La question des bureaux vacants est-elle si fondamentale pour résoudre la crise du logement en France ? Rien n'est moins sûr. Selon le cabinet DTZ, le taux de vacance des bureaux en Île-de-France n'est que de 7,2 %, alors que la moyenne européenne se situe à 11 %, et certains pays à près de 25 % ! Pour certains commentateurs, ce taux, proche de celui des commerces, serait même considéré comme normal. Les fameux 800 000 logements manquants, évoqués par les professionnels du milieu, ne sont-ils pas à chercher ailleurs ? Pour Guillaume Fonteneau, du site Leblogpatrimoine.com, les logements manquants existent déjà et sont plutôt à chercher du côté des logements vacants, au nombre de 240 000 en 2011 selon l'INSEE.

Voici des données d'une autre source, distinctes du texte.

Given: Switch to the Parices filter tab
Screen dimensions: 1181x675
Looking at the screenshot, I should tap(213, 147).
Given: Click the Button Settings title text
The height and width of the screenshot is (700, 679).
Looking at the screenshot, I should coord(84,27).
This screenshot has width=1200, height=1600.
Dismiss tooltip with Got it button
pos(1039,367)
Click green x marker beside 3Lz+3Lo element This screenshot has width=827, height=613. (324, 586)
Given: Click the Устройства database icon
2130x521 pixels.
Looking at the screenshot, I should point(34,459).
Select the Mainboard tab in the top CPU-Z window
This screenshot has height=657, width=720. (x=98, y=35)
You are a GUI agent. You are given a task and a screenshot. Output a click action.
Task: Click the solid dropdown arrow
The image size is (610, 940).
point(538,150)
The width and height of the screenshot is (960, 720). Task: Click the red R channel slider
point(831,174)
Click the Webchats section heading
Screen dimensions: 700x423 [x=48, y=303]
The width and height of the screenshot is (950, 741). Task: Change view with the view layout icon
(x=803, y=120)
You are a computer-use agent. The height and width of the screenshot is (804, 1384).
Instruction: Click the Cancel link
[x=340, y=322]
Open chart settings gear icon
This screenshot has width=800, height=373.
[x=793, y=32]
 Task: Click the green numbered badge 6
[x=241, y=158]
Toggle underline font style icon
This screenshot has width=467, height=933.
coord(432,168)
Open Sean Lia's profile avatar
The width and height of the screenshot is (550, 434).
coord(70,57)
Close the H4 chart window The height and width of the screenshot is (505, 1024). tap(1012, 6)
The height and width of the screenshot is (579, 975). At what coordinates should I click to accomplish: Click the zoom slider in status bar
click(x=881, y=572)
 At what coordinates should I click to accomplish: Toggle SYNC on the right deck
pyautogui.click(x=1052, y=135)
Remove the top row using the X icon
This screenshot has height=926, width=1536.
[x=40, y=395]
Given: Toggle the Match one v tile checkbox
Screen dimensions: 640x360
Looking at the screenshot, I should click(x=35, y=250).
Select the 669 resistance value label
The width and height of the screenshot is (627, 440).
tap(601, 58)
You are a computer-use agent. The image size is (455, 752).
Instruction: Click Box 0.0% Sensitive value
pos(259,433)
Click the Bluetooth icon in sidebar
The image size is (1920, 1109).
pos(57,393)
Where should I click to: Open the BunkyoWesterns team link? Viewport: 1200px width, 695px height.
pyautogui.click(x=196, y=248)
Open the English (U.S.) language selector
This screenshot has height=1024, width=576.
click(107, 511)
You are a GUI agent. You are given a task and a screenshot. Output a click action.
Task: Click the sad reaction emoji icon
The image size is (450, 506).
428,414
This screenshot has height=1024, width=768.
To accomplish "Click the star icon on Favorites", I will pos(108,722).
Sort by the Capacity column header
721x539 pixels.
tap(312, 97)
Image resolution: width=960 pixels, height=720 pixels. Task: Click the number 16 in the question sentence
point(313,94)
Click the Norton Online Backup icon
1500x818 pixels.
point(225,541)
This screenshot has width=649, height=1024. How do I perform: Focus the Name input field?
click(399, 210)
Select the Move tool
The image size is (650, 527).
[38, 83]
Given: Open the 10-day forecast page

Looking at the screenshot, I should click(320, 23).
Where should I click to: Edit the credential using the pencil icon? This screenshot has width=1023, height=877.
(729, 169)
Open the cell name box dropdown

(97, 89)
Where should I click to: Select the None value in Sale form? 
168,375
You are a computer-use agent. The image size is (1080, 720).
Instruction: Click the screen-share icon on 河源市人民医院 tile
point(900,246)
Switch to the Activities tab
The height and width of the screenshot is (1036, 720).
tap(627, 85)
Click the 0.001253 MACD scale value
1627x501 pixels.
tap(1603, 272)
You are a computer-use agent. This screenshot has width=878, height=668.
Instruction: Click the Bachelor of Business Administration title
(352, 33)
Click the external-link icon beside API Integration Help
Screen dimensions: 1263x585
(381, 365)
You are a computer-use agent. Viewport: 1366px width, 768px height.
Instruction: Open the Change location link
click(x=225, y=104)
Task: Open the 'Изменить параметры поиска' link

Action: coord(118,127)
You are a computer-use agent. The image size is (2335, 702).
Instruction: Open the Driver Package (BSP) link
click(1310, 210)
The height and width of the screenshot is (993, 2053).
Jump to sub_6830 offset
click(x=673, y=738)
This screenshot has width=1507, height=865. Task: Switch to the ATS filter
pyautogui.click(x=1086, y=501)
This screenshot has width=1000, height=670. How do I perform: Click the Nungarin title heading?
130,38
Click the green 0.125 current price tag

Alors certes, il existe toujours un déséquilibre entre le nombre de logements construits et le nombre de bureaux, en comparaison de la demande dans chacun des segments. Mais si scandale il y a, il vient plutôt de l'inconséquence des élus locaux. La reconversion des bureaux n'est qu'une "mesurette" qui ne résoudra en rien la pénurie de logements. Cécile Duflot semble d'ailleurs l'avoir bien compris, puisqu'elle a décidé de mobiliser tous les acteurs du bâtiment autour d'un projet ambitieux, appelé plan "Objectifs 500 000". Espérons qu'elle sera en mesure de tenir cette promesse, et les autres...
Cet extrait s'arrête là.